Abstract Pain Management and the Postoperative Orthopedic Patient: An Exploration of Evidence to Empower the Patient and Improve Current Pain Management Outcomes, Smith, M. A.; Master of Science in Nursing Problem and Significance Statement: Pain is a serious health problem in the United States. The problem is so significant that it costs $560-635 billion annually; approximately $2,000 per resident. On a local orthopedic unit, patient satisfaction scores related to pain management are lower than targeted, patients are not currently requested to give input to their own pain management regimen, and no distinct plan exists for pain management after surgery. Literature Review: The literature suggests that a patient who receives an educational intervention with consistent postoperative education will be better able to manage pain at time of discharge.
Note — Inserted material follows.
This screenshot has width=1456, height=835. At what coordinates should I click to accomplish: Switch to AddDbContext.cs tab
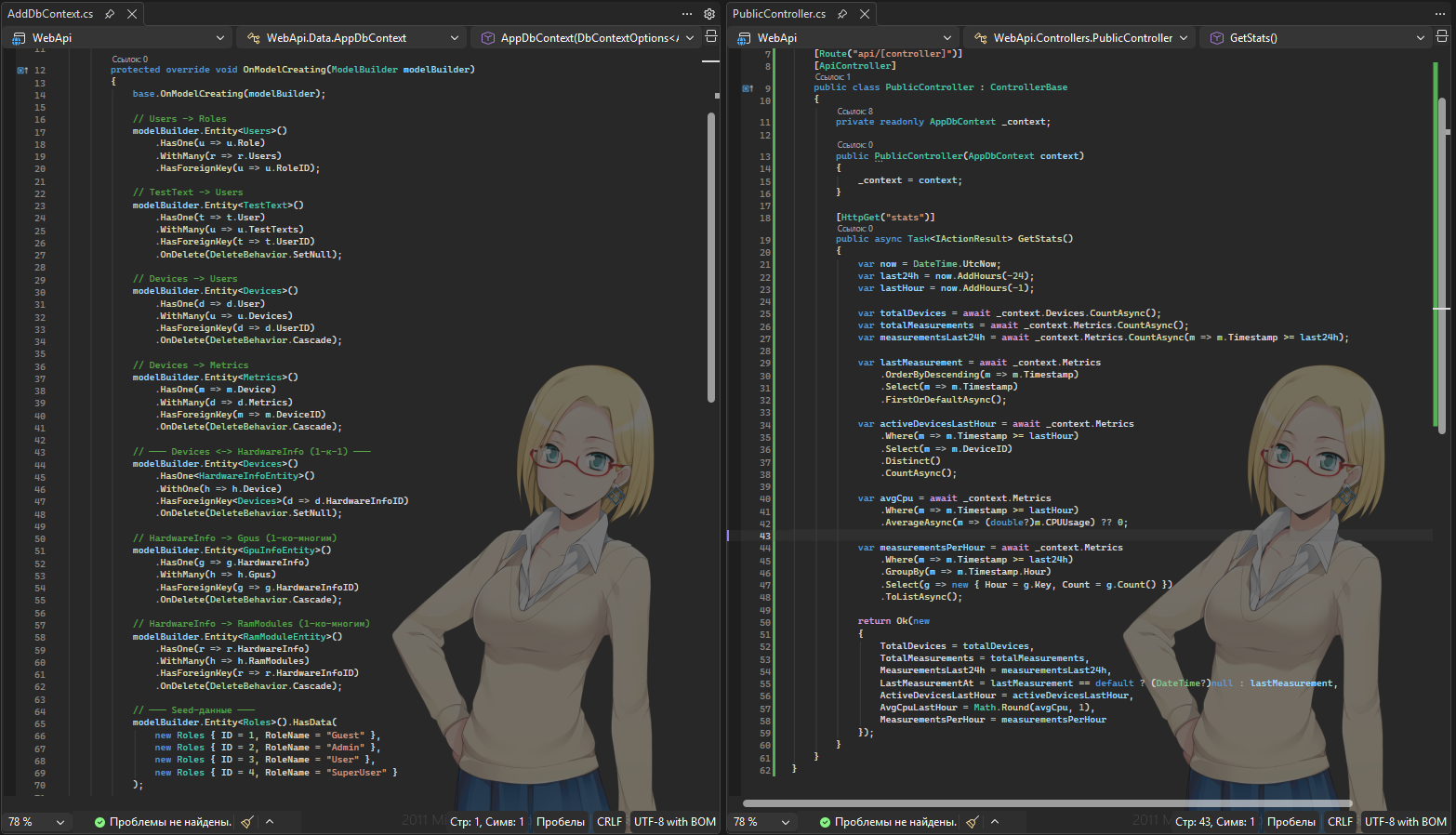click(50, 14)
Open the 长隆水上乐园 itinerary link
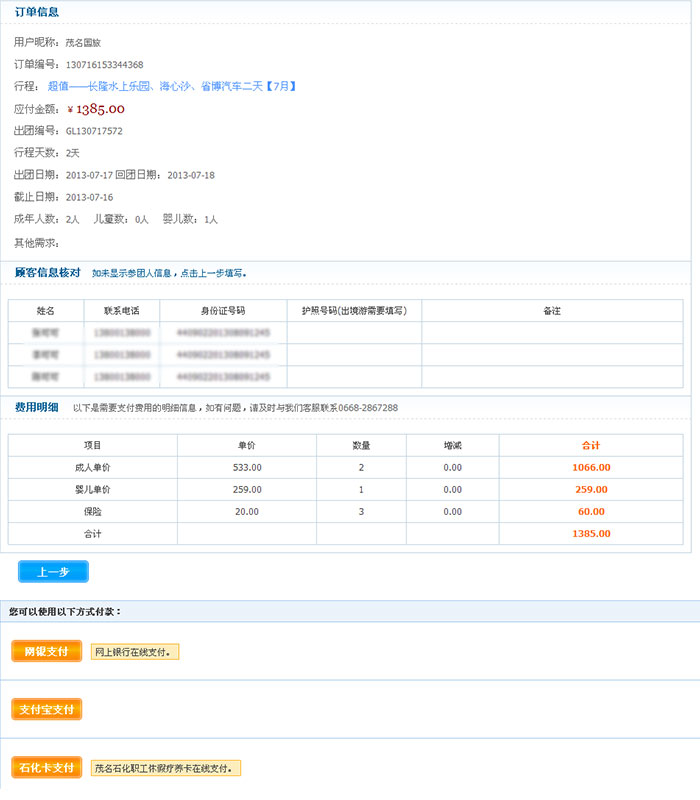 click(x=172, y=87)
Evidence also relates that patients wish to be more involved in the pain management regimen and empowered patients are better able to control pain after discharge when care is delivered in this way. Protocol/Intervention: A form will be developed to supplement a newly implemented educational booklet which is provided to each patient at the preoperative visit for a total joint surgery. The form will allow patients to communicate desired preferences for pain management therapies, including medications and other non-pharmacological modalities. The form also educates the patient about pain goals and how the health care team will help the patient to meet the goals. In summary, the form is utilized to help the healthcare team individualize and standardize the pain management plan of care based on the needs, recommendations, and input of the patient. Outcomes: The intervention will improve patient satisfaction with pain control and increase nurse and provider satisfaction with the pain management process. The intervention will help to decrease pain scale scores post intervention and delineate a more coordinated pain management plan. The intervention will also provide a more consistent pain plan to allow for provision of optimal postoperative care.

Keywords
  • orthopedics,
  • pain,
  • autonomy,
  • pain plan
Disciplines
Publication Date
2013
Citation Information
michelle a smith. "PAIN MANAGEMENT AND THE POSTOPERATIVE ORTHOPEDIC PATIENT: AN EXPLORATION OF EVIDENCE TO EMPOWER THE PATIENT AND IMPROVE CURRENT PAIN MANAGEMENT OUTCOMES" (2013)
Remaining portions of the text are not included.